- [PROMPT]: Below are the records; return exactly the lines from the one with "You are a computer-use agent. The image" through the final line, both included, minus any pictures.

Collected data:

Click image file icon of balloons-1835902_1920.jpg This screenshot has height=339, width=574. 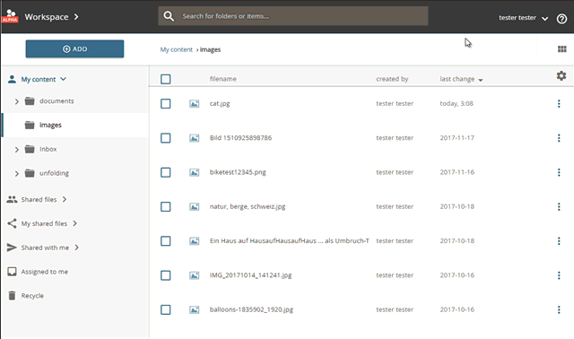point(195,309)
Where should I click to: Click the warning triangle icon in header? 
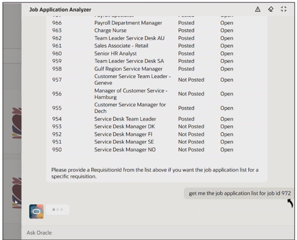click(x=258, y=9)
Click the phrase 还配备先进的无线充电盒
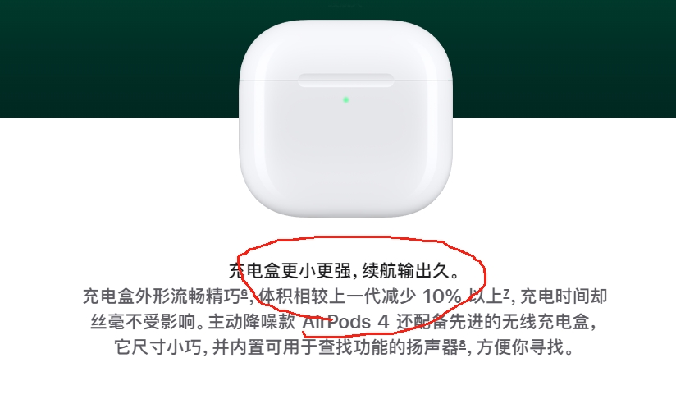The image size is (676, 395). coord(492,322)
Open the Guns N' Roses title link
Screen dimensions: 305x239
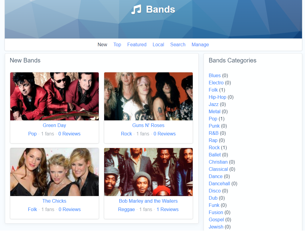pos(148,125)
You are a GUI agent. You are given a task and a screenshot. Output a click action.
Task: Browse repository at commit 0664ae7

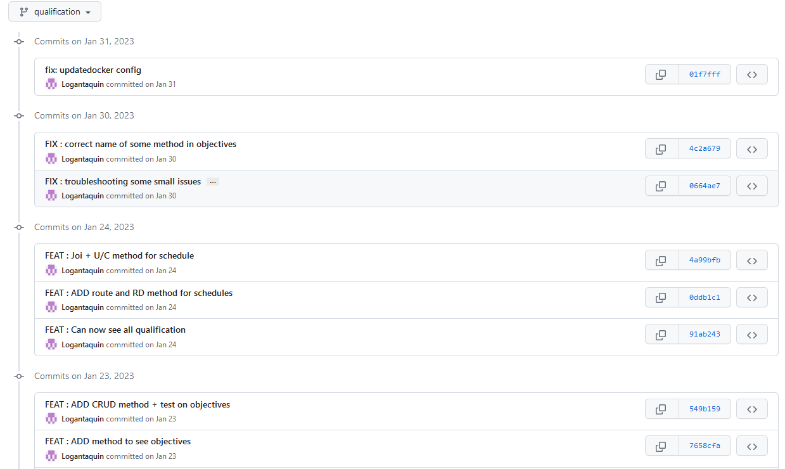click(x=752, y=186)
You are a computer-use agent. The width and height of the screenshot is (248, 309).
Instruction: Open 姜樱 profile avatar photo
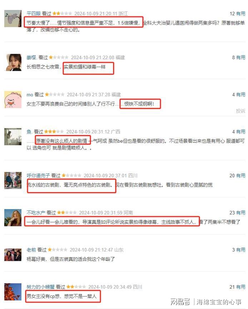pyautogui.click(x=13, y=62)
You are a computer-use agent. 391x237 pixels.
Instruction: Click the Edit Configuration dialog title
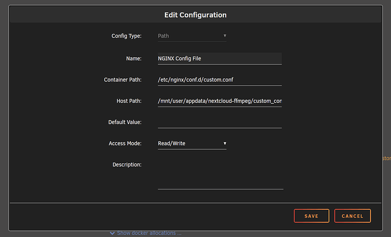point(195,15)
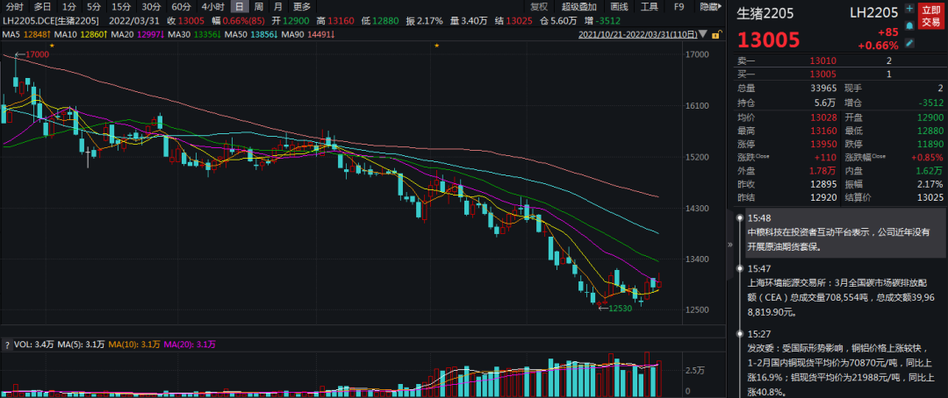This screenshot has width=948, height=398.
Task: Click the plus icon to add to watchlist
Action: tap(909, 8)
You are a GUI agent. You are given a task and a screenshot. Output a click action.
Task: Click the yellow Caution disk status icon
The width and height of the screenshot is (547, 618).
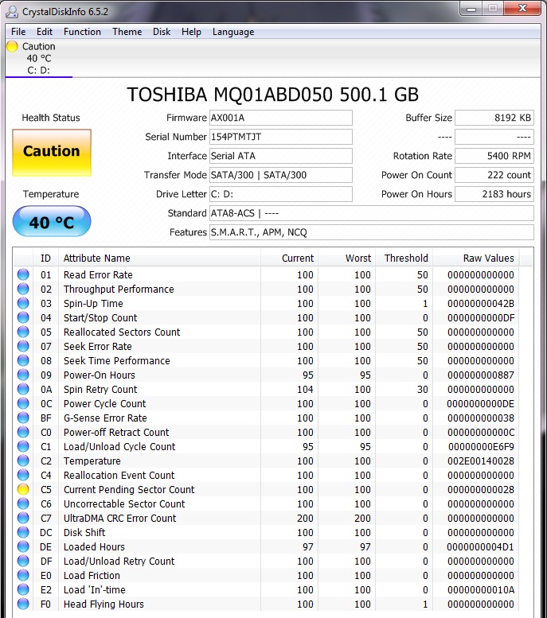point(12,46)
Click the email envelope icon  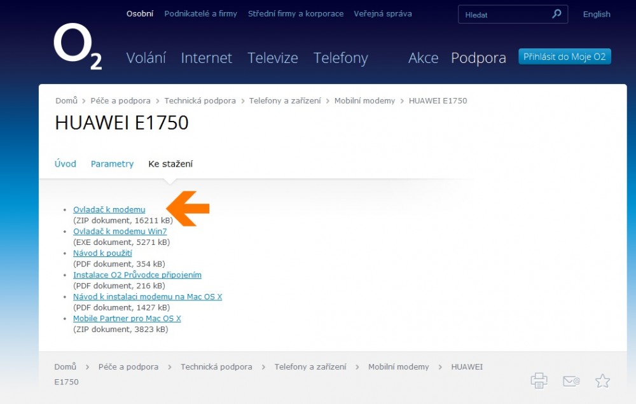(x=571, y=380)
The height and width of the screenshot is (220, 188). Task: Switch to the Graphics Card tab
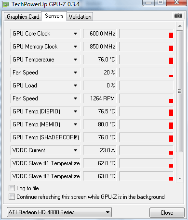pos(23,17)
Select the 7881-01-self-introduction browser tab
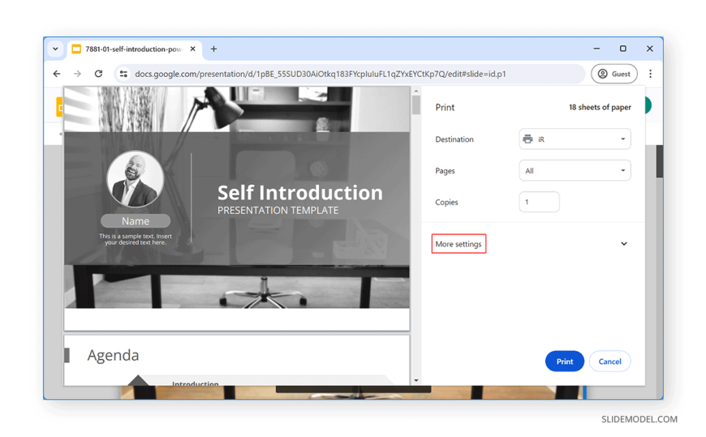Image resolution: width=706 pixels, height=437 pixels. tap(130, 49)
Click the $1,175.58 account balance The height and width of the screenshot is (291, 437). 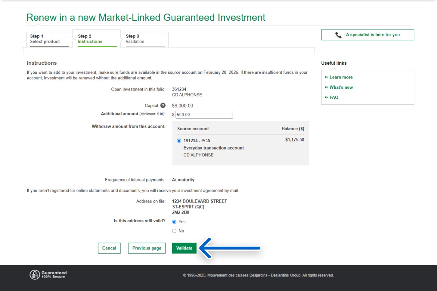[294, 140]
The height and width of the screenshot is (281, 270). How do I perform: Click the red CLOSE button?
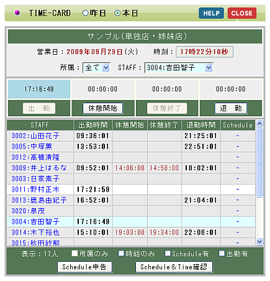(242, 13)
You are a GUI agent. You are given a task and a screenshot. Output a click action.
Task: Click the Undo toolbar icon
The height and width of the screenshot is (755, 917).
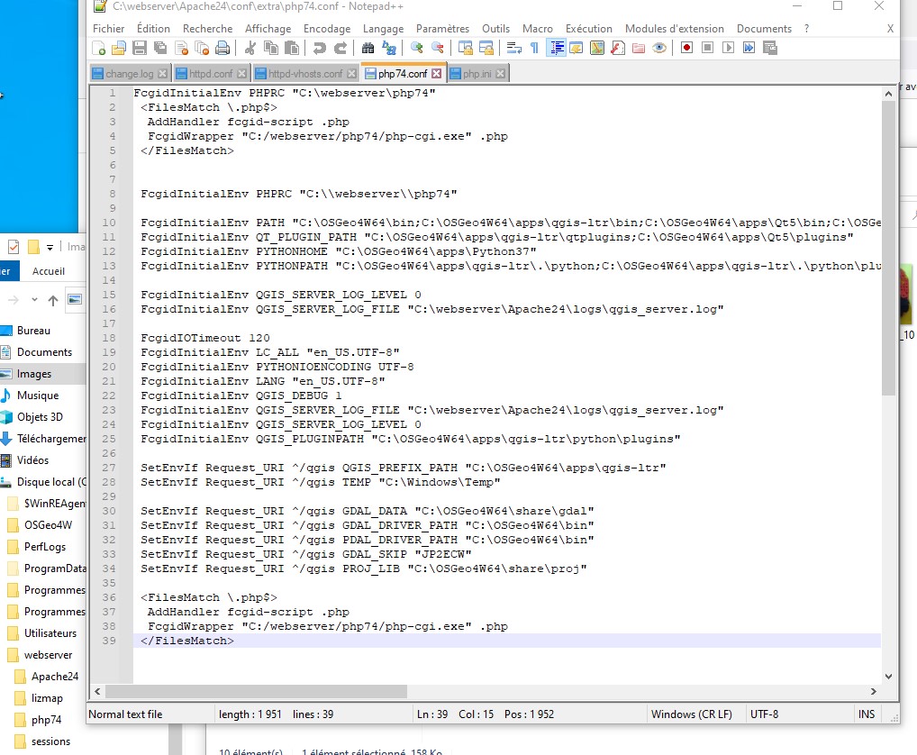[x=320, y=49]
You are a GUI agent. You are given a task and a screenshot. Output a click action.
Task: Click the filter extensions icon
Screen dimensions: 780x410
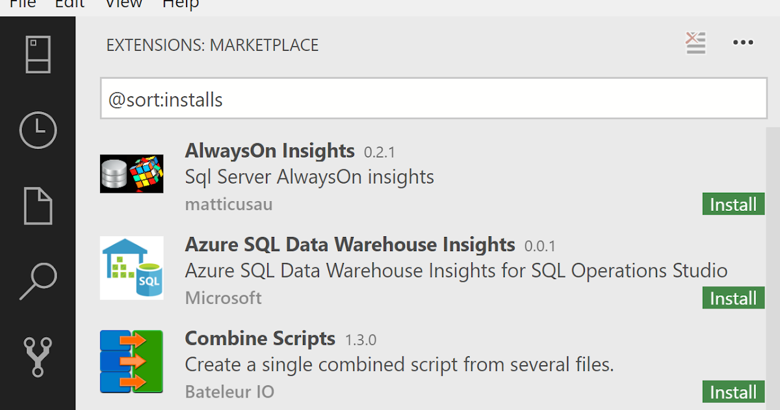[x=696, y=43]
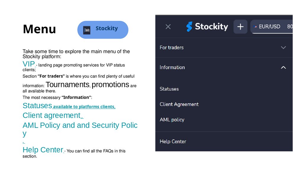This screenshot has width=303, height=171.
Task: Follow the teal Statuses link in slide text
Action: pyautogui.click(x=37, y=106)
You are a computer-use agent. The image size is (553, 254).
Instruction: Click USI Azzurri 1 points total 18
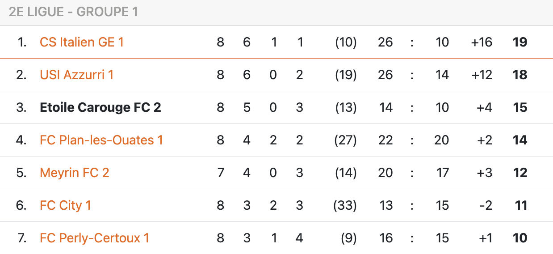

- [RESULT OF THIS EXERCISE]:
You are a computer-use agent. The image size is (553, 254).
Instruction: Click USI Azzurri 1 points total 18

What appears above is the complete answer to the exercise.